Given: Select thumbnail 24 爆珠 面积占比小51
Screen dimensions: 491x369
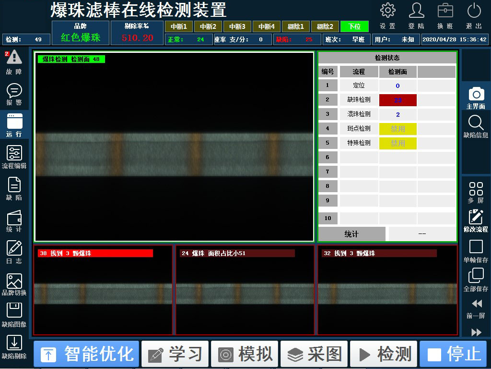Looking at the screenshot, I should (245, 290).
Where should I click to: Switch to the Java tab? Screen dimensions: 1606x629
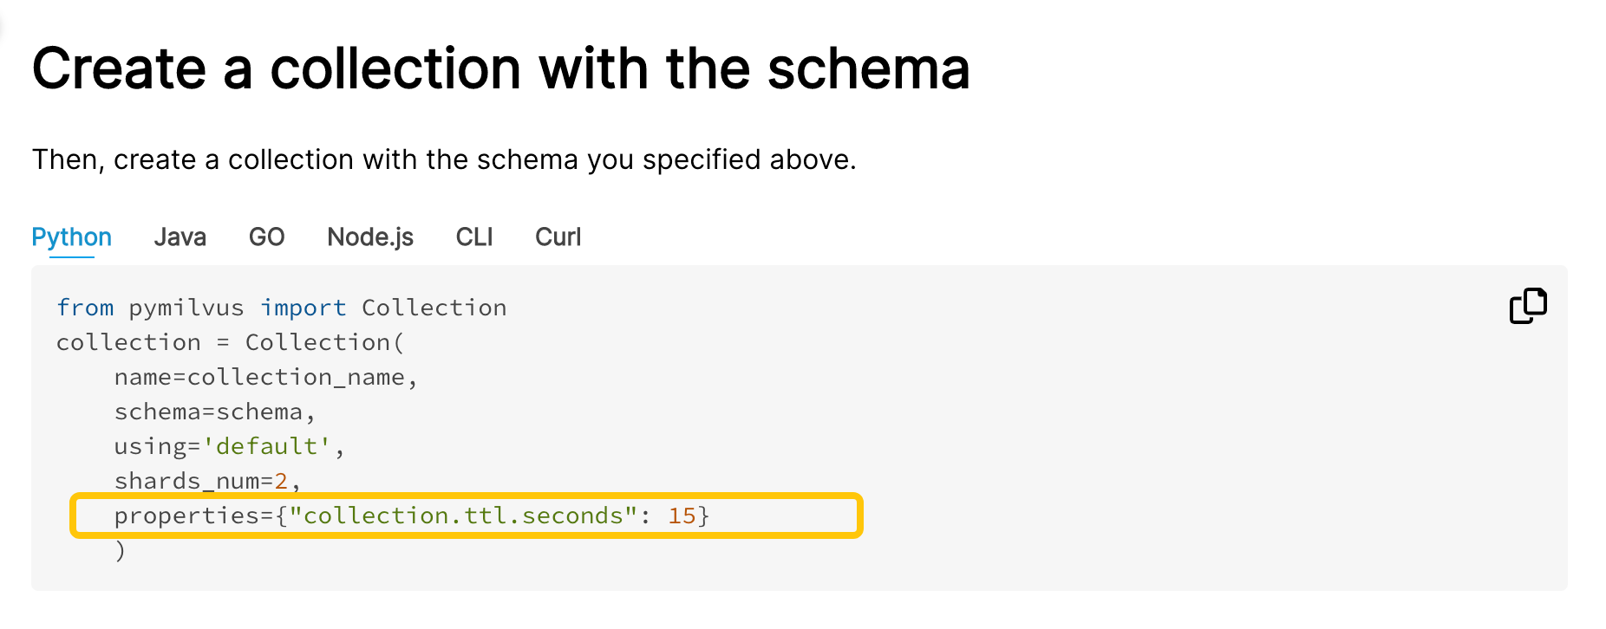pyautogui.click(x=180, y=237)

———

# TASK TO COMPLETE
Word-for-word copy, no pictures: write out the entries above in full.

# REPLY TO THE EXERCISE
Given: Select thumbnail 24 爆珠 面积占比小51
Screen dimensions: 491x369
Looking at the screenshot, I should (245, 290).
Where should I click to: Switch to the Java tab? Screen dimensions: 1606x629
pyautogui.click(x=180, y=237)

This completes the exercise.